The Impugned Decision
[6]
On
May 11, 2010, the Officer rejected the applicant’s H&C application, finding
that it would not cause the applicant unusual, undeserved or disproportionate
hardship to apply for permanent residency from outside of Canada.
[7]
The
Officer referred to the test for exercising the Minister’s discretion in order to
allow a foreign national who does not otherwise qualify under the Act to apply
for permanent residency from within Canada.
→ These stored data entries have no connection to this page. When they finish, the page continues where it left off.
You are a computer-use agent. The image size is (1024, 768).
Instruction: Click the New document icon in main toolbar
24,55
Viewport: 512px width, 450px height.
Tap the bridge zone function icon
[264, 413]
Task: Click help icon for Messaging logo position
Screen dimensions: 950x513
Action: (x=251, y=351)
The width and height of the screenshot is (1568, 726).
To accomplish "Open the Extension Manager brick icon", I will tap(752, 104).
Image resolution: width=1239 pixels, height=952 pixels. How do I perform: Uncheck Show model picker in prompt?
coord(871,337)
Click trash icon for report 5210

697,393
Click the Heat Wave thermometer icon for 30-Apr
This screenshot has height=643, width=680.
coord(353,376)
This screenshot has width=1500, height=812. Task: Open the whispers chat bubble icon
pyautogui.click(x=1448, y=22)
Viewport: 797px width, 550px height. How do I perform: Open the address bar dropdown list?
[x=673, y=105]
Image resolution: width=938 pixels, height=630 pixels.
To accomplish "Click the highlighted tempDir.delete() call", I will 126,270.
The Officer recognized
that the onus is upon the applicant to demonstrate that she would face unusual
and undeserved or disproportionate hardship if she was to submit her permanent
residency application from abroad.
[8]
The
Officer analyzed the two bases for granting the H&C exemption: first, the
applicant’s establishment in Canada, and, second, risks the applicant would
face if returned to India.
[9]
With
regards to her establishment in Canada, the Officer noted that
the applicant has been living with her son’s family since her arrival in 2003.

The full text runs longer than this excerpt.